WORK INSTRUCTIONS: Every line from the one containing "Insights (1533, 44)" to the last line of the listing below should be given again exactly.

DATA IN THIS EXERCISE:
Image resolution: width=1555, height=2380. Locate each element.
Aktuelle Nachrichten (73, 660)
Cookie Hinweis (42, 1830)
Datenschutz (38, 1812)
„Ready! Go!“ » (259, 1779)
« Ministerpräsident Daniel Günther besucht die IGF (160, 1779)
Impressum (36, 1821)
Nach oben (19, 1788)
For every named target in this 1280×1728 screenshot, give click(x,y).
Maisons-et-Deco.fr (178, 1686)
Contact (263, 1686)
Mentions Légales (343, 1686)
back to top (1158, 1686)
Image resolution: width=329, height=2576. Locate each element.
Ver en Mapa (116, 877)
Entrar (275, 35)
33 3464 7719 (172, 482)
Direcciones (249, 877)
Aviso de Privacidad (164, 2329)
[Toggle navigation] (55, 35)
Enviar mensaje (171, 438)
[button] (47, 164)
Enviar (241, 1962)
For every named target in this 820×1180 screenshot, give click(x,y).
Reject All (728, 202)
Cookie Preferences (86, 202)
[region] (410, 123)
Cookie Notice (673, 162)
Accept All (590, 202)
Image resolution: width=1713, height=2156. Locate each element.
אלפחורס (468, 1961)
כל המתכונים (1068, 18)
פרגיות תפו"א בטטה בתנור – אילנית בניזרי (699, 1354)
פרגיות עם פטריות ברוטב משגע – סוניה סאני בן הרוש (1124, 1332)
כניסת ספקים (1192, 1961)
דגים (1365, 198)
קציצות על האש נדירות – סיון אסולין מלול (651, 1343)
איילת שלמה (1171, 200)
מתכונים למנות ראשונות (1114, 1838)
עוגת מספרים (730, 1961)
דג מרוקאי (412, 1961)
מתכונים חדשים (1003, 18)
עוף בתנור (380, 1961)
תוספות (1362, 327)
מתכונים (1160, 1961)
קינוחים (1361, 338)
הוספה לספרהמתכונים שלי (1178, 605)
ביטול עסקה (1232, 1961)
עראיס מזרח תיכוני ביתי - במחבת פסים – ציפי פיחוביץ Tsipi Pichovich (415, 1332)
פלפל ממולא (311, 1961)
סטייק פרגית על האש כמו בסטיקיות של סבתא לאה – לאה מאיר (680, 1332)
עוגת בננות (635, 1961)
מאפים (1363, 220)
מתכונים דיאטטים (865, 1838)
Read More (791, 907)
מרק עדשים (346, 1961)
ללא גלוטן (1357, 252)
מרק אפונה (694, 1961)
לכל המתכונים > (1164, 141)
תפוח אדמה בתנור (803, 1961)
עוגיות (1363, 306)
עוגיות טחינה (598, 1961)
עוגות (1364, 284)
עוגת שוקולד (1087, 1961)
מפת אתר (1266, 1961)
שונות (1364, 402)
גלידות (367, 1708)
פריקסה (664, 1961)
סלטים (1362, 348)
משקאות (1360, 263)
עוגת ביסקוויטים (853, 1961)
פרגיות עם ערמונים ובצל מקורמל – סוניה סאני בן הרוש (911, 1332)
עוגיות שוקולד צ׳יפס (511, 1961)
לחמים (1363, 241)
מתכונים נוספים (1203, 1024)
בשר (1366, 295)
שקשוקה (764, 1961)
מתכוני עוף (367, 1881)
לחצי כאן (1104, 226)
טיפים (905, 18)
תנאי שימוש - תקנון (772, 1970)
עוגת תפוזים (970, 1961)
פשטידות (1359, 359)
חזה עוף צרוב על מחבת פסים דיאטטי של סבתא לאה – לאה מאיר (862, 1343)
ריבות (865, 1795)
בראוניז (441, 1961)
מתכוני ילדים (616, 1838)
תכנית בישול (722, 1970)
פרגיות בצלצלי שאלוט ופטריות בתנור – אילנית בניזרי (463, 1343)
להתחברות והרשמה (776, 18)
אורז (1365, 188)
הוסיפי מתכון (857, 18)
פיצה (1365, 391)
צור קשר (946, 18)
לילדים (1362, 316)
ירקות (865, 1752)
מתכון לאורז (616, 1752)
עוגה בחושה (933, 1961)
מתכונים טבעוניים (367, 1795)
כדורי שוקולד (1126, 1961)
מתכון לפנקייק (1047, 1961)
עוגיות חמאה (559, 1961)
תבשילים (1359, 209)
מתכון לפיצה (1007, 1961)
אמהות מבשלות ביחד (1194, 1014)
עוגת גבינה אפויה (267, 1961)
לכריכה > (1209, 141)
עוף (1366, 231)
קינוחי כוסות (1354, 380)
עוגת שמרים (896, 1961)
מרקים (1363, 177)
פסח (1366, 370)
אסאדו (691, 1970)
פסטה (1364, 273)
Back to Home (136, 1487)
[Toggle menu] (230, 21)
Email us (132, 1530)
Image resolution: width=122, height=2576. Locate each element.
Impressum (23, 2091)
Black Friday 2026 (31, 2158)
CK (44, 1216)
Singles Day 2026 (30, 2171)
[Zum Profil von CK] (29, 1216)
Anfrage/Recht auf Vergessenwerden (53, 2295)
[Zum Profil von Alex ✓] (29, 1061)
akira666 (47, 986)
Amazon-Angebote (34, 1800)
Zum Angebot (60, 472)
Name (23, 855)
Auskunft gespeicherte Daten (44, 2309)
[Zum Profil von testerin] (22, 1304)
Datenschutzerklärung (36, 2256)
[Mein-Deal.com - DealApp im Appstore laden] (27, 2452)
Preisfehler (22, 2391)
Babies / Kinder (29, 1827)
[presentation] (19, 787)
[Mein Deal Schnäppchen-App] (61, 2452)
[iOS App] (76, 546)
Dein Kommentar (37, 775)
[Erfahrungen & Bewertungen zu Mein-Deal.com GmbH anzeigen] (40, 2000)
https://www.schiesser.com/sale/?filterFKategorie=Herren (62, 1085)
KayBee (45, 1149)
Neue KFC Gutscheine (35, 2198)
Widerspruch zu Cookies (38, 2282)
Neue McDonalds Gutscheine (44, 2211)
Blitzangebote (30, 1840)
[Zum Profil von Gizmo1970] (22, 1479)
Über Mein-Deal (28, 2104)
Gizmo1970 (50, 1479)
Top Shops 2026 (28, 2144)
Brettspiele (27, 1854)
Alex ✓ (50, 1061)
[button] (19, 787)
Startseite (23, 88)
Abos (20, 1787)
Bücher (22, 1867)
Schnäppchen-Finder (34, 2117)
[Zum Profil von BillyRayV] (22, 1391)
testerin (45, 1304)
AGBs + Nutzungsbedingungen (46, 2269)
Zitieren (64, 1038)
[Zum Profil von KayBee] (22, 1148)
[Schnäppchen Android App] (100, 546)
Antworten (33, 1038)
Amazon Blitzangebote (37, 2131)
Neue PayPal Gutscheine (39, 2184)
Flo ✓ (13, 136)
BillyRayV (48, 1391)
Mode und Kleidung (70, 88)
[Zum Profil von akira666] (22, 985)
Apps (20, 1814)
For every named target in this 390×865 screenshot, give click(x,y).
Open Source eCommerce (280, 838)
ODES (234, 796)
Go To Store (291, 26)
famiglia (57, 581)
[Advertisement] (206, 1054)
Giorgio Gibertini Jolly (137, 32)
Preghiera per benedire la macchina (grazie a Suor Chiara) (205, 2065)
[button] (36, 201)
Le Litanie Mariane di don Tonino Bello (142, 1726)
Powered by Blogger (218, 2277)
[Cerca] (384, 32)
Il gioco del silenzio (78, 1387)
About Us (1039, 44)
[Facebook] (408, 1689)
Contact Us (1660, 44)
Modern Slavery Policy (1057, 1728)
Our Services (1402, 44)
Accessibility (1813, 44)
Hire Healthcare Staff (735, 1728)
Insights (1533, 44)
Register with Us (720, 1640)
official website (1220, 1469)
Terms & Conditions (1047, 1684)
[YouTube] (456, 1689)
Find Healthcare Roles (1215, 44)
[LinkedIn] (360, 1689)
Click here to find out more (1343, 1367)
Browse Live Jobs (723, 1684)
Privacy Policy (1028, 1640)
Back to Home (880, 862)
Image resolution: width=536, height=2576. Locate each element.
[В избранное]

ANSWER AREA:
Insights (1533, 44)
Register with Us (720, 1640)
official website (1220, 1469)
Terms & Conditions (1047, 1684)
[YouTube] (456, 1689)
Find Healthcare Roles (1215, 44)
[LinkedIn] (360, 1689)
Click here to find out more (1343, 1367)
Browse Live Jobs (723, 1684)
Privacy Policy (1028, 1640)
Back to Home (880, 862)
Image resolution: width=536, height=2576. Locate each element.
[В избранное]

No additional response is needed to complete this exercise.